I once heard that “brand equity is no different than home equity.” Brand image is the most valuable asset a company has. And, just like a home – many people’s most valuable asset – you can only go so far with “Do-It-Yourself” know-how. Sometimes you need to hire an expert. Someone with a proven track record. Someone who knows how to get it right the first time. Someone you can trust because they’ve done many other successful home improvement jobs. Because it’s more expensive to redo a job done wrong.

I see both good and bad marketing communications done in-house by companies. And I also see both good and bad creative work from a lot of agencies, too. The point is, your brand needs to be updated, maintained and presented in its most positive light. And, from my point of view, real creativity means knowing how to develop a strong message – on a budget.

You only have one chance to make a first impression. Making a good first impression and “saving a few pennies.” That reminds me of another great scene from “Tommy Boy.” Enjoy the video clip!


Tommy Boy sales training

Video Credit: video.google.com

Tuesday, June 9, 2009

Live For Today?


by Steve Fodor

I heard an interview on National Public Radio recently (yes, I’m a late night, talk radio junkie). Philip Delves-Broughton, an English journalist who attended Harvard Business School, was interviewed about his recent book, “What They Teach You at Harvard Business School.”

There were many interesting points discussed during the 20-minute interview. However, the most interesting point I took away was how the curriculum at Harvard, from the author’s point of view, focuses on business strategies for achieving short-term, immediate gains versus long-term, sustained performance.

Interesting, in light of where the economy is today, and why it’s that way.

It got me thinking about the value of a brand. A brand’s value is not just measured in short-term awareness and sales. It’s measured in real dollars over time. In sales that last decades, not months. In why people will pay more for your brand versus a seemingly similar product at a lower price.

I once heard a “brand” defined as, “the process of creating a constellation of values for forging a strong bond with customers to create loyalty.” Wow. To me, that sounds like investing time and energy to understand why people purchase something for reasons that go beyond price. It’s hard to resist the urge to “live for today” and focus on short-term sales and promotions. Especially in today’s economy. But, in the long run, successful brands always command higher margins. And, in return, strong brands are rewarded with greater customer loyalty, ultimately lowering the cost-per-sale and delivering a greater return on investment over time.

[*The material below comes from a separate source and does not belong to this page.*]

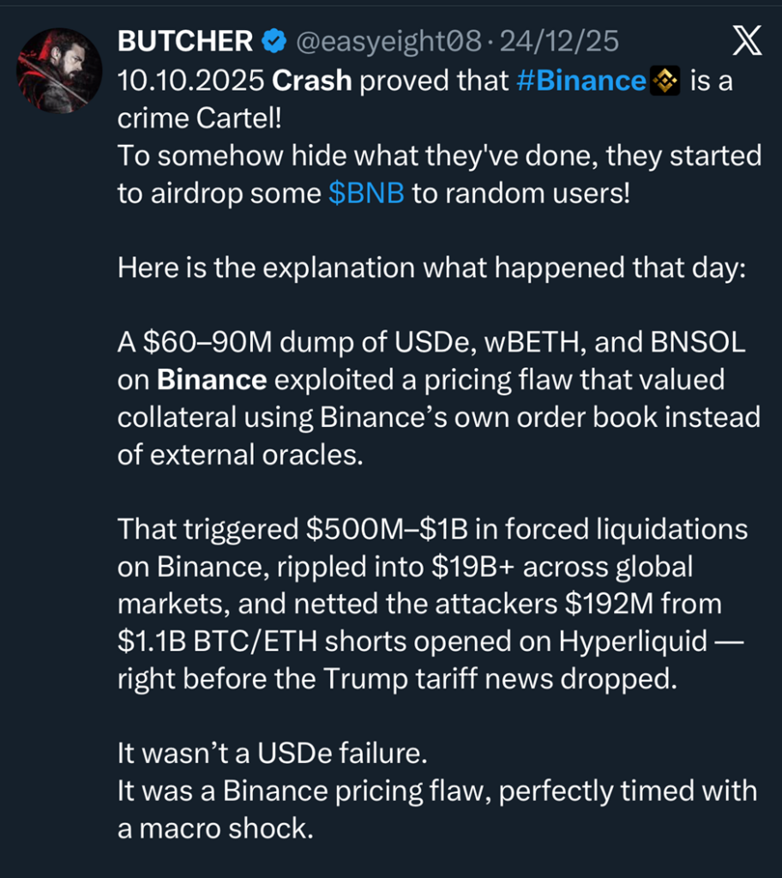Click the Binance logo emoji
782x878 pixels.
(x=665, y=81)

I wonder if they teach that at Harvard?

Monday, June 8, 2009

B2B versus B2C?


by Steve Fodor

Having worked in both worlds, I get asked this question a lot: What’s different about business-to-business marketing communications versus business-to-consumer?

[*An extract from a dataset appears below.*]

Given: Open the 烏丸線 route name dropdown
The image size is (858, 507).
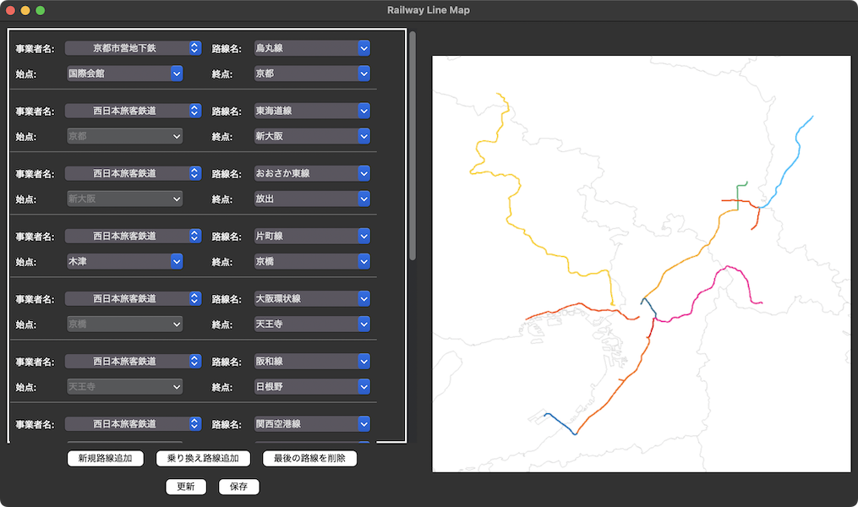Looking at the screenshot, I should point(312,48).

Well, “nothing and everything” is usually my reply.

By “everything is different,” I mean that B2B usually means shaping your selling proposition into a business case. What kind of cost savings? What kind of productivity is achieved? B2B also requires a more in-depth understanding of selling scenarios. Selling through channel members or distributors and the need for push strategies, pull strategies…or usually a combination of both. And creating B2B marketing communications, I’ve found, requires a greater understanding of a product’s technical aspects.

Business-to-consumer marketing communications are generally more life-style appeal. Personal gratification is often at the root of a B2C selling proposition. How will this product make you feel? Will this make you the “hero” to your friends and family?

What’s the same about B2B and B2C marketing communications? To be effective and memorable, both recognize that you’re speaking first to people. Industrial buyers do not stop being people with emotions between the hours of 8:00 a.m. and 5:00 p.m. They still must be drawn in by an emotional appeal, and then presented a rational case for considering your product or service. The same is true when talking to private consumers.

Whether you’re marketing to housewives, product engineers, home improvement DIY folks, or chief financial officers, you need to understand how your product impacts their lives – be they private lives or professional lives. If you don’t understand how to connect with the emotional drivers, your brand will be “replaceable” when price is equal.